▸ TO BE DONE
Please copy the stretch of the Circe description below from "Imbued with the" through "Audible Essentials, Fiction.", swapping "golden warmth" for "amber warmth".

Why it’s essential

Imbued with the golden warmth of Perdita Weeks's voice, Madeline Miller's rich, remarkably human depiction of Circe rivals the deepest of literature’s great characters.

Featured in The Top 100 Audible Essentials, Fiction.

What is Circe about?

A complex and nuanced retelling of ancient myths, Circe is the story of the titular goddess, daughter of the sun god Helios and the sea nymph Perse. In Greek mythology, Circe is best known for her role in The Odyssey. When Odysseus lands on the island of Aiaia, where she lives as sorceress, she turns his men into pigs and keeps them captive for a year. Madeline Miller's reimagining is a breathtaking character study that follows Circe from her childhood among the gods through her exile to Aiaia, where she slowly grows into herself.

▸ RECORDS

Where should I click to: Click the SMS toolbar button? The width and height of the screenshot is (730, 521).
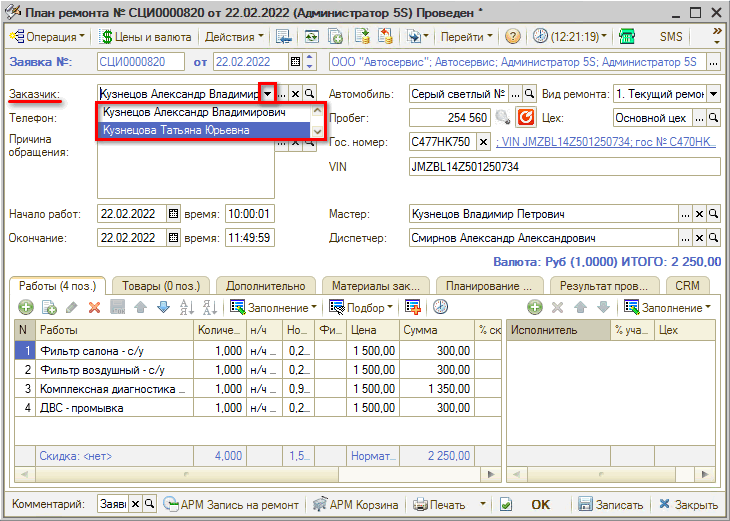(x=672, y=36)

...

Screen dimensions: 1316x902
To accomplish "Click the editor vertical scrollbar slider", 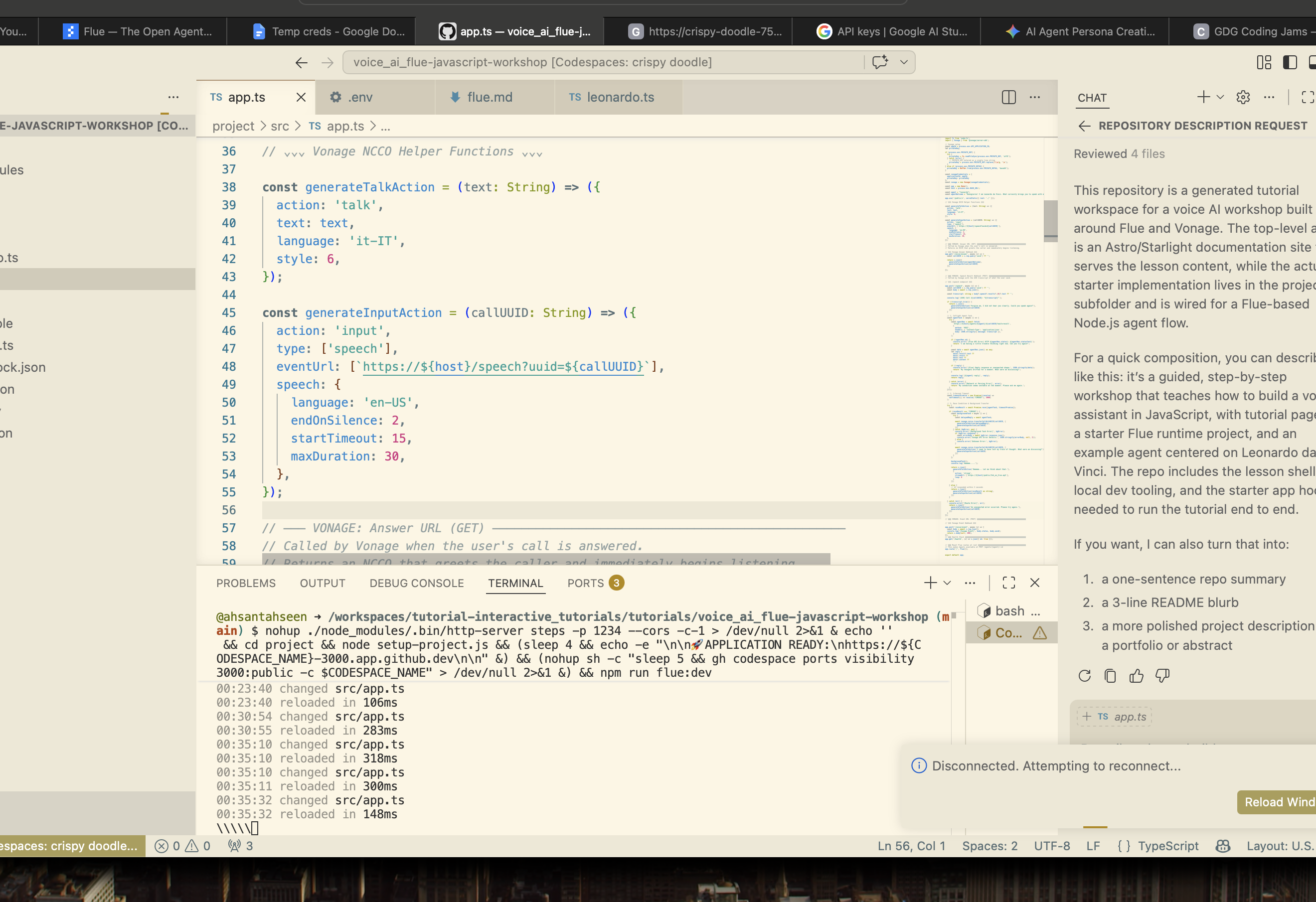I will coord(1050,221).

▸ EXERCISE OUTPUT
Imbued with the amber warmth of Perdita Weeks's voice, Madeline Miller's rich, remarkably human depiction of Circe rivals the deepest of literature’s great characters.

Featured in The Top 100 Audible Essentials, Fiction.